Rayforstia propinqua
- Conservation status: Not Threatened (NZ TCS)

Scientific classification
- Kingdom: Animalia
- Phylum: Arthropoda
- Subphylum: Chelicerata
- Class: Arachnida
- Order: Araneae
- Infraorder: Araneomorphae
- Family: Anapidae
- Genus: Rayforstia
- Species: R. plebeia
- Binomial name: Rayforstia plebeia (Forster, 1959)
- Synonyms: Textricella propinqua

= Rayforstia propinqua =

- Authority: (Forster, 1959)
- Conservation status: NT
- Synonyms: Textricella propinqua

Species of spider

Rayforstia propinqua is a species of Anapidae that is endemic to New Zealand.

== Taxonomy ==
This species was described as Textricella plebeia in 1959 by Ray Forster from male and female specimens.
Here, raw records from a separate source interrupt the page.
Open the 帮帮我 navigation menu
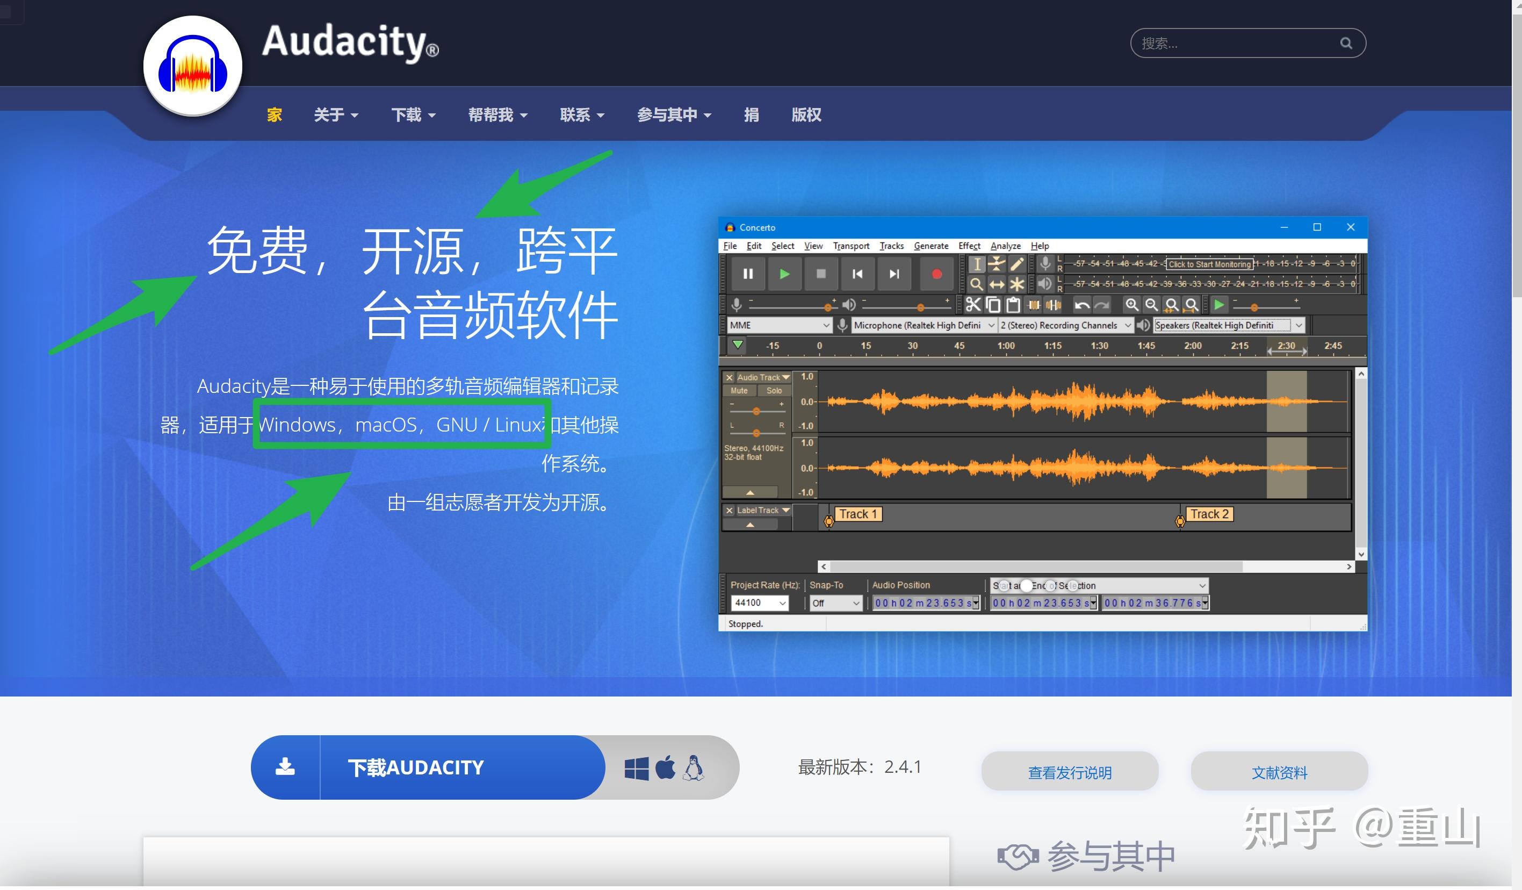Screen dimensions: 1522x890 coord(497,115)
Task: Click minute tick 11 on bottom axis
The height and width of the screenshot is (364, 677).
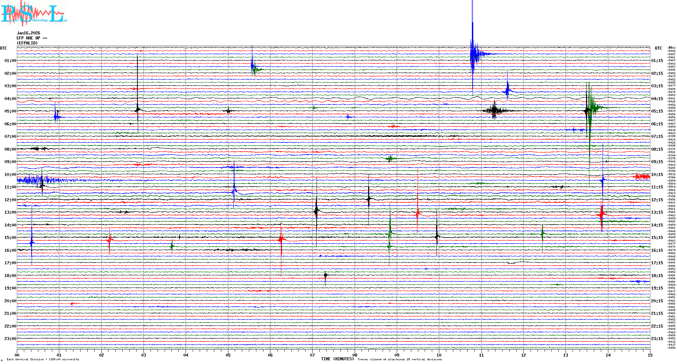Action: [x=481, y=355]
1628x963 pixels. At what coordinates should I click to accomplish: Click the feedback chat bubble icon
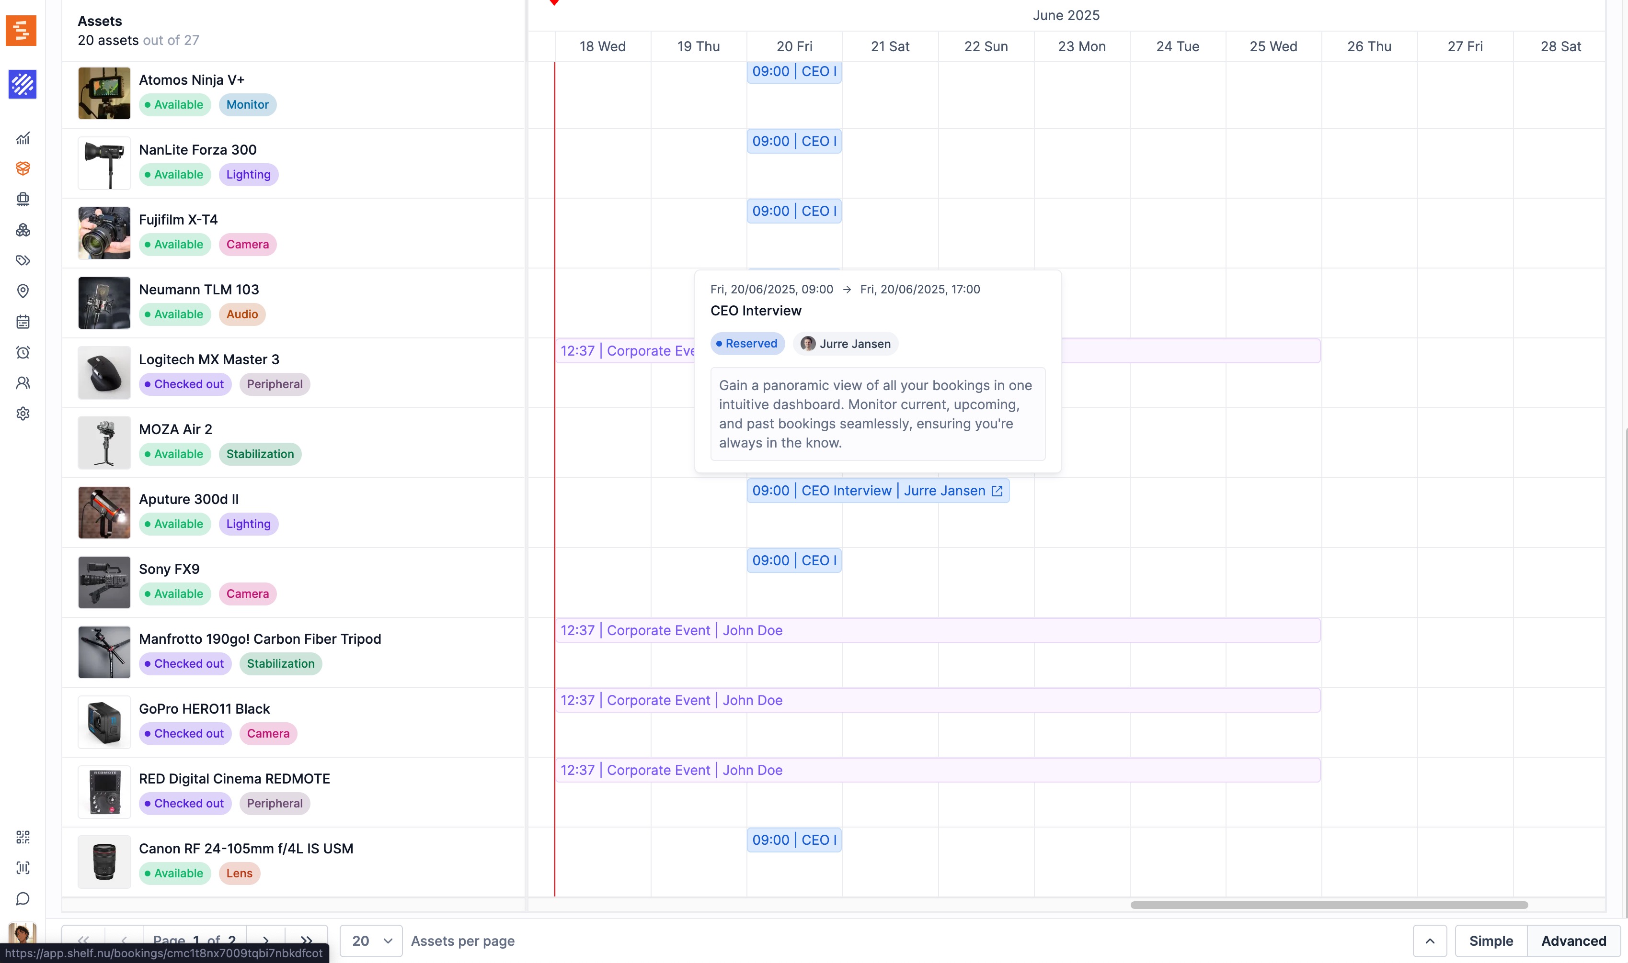tap(23, 899)
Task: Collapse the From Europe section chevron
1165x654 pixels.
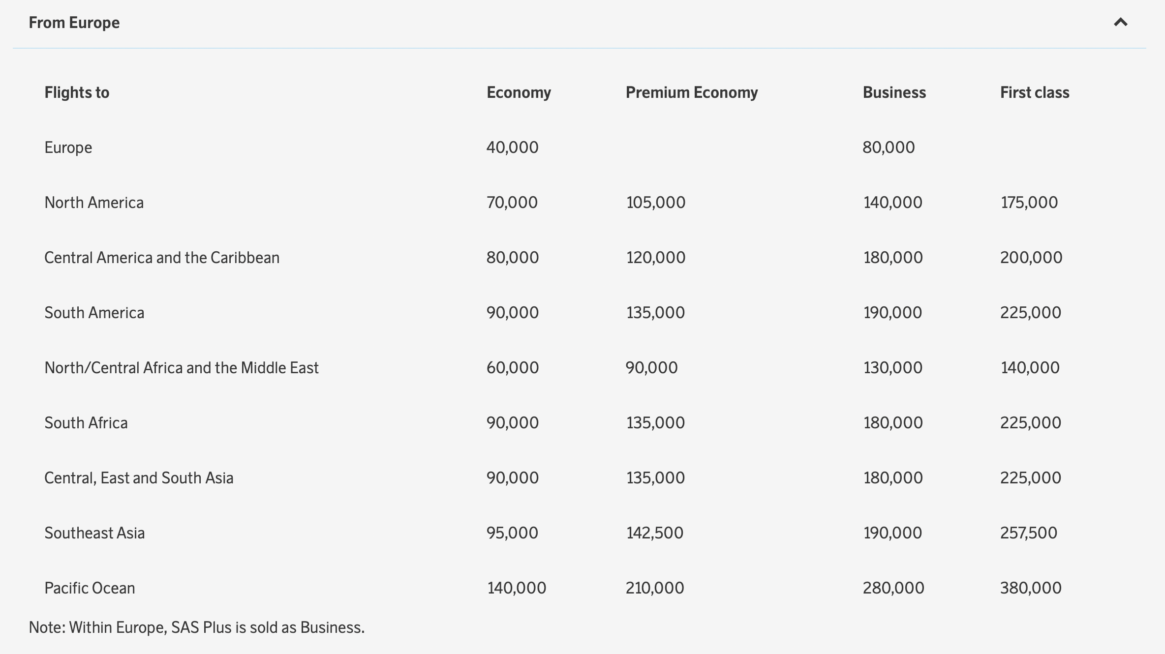Action: point(1120,23)

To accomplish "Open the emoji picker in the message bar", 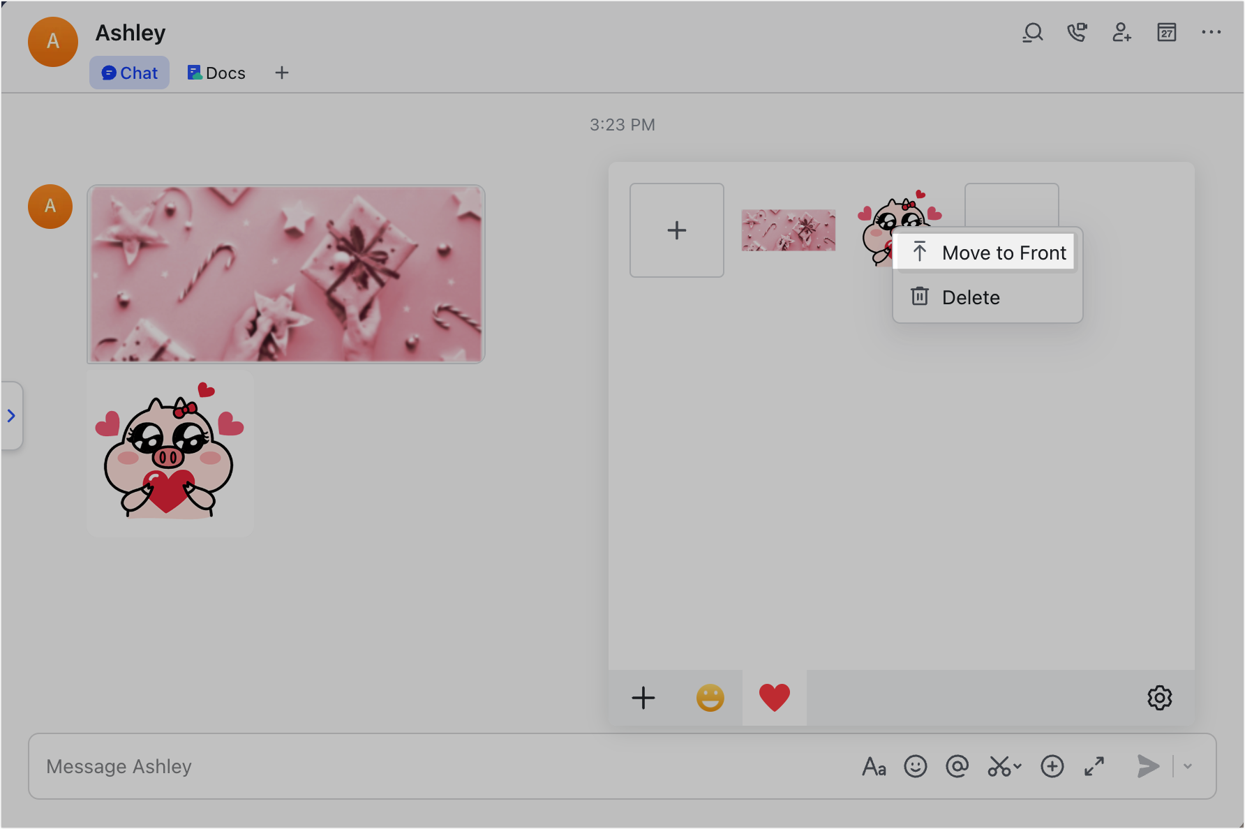I will (916, 766).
In 2010 it was transferred to Rayforstia. The holotype is stored in Canterbury Museum.

== Description ==
The male is recorded at 1.31mm in length whereas the female is 1.25mm.

== Distribution ==
This species is widespread in the South Island of New Zealand.

== Conservation status ==
Under the New Zealand Threat Classification System, this species is listed as "Not Threatened".